Touchante, déchirée, la vie de René Crevel est ainsi détaillée, prétexte à la présentation d'un mouvement artistique dont l'influence considérable ne doit pas effacer les contradictions toutes humaines de ses principaux instigateurs. Et c'est bien là, je pense, le fonds du projet de l'auteur : montrer à quel point il est difficile, voire dangereux pour son intégrité mentale et physique, d'appliquer dans sa vie personnelle des principes philosophiques extrêmes.

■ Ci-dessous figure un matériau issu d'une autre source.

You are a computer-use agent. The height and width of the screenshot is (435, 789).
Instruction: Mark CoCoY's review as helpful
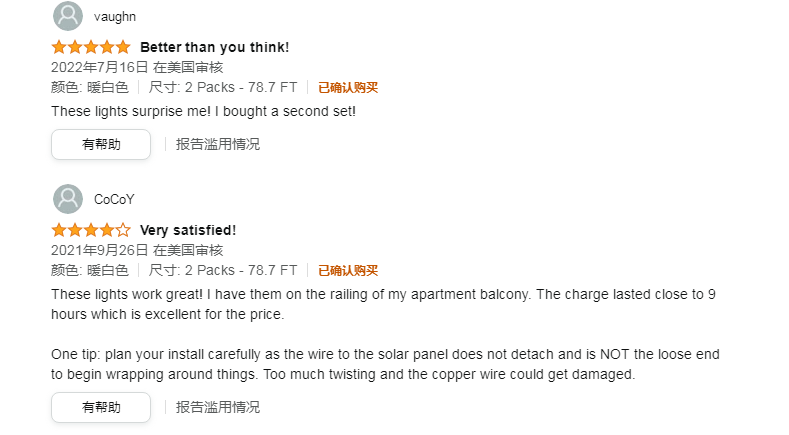point(101,407)
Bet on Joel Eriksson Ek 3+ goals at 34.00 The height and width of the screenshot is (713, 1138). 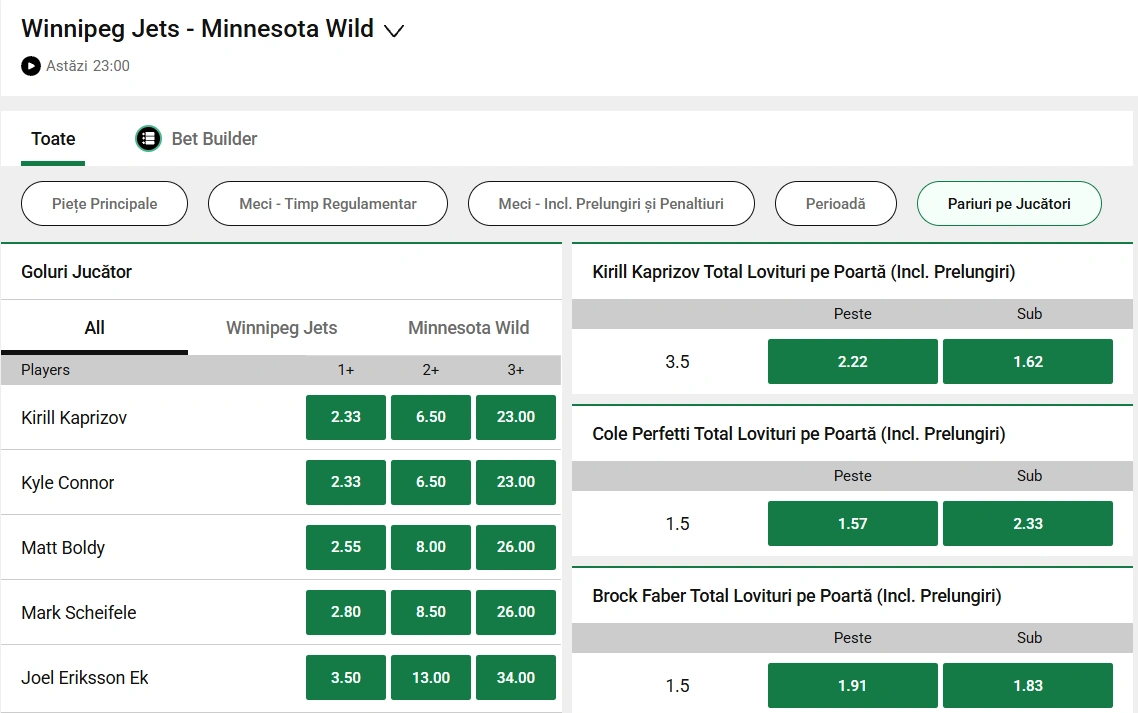coord(515,677)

Le corps a ses raisons que la raison ne connaît point. René Crevel en a payé le prix. Vie de débauche, bisexualité, rejet absolu de la Société, et à terme tuberculose, sans doute conséquence d'excès chroniques.
En ce sens, peut-être Crevel a-t-il été comme Perceval le seul héros véritablement pur de cette histoire, alors que beaucoup d'autres membres du mouvement comme André Breton ou Aragon ont répondu pour l'un à la sirène de l'autoritarisme et pour l'autre à celle du dogmatisme stalinien.
On ne doit pas négliger, me semble-t-il, dans l'aventure stupéfiante de ces hommes qui voulaient révolutionner le monde du travail (sans le connaître du reste) par l'art, l'importance de la Grande Guerre, qui ne fut grande que par le nombre de morts.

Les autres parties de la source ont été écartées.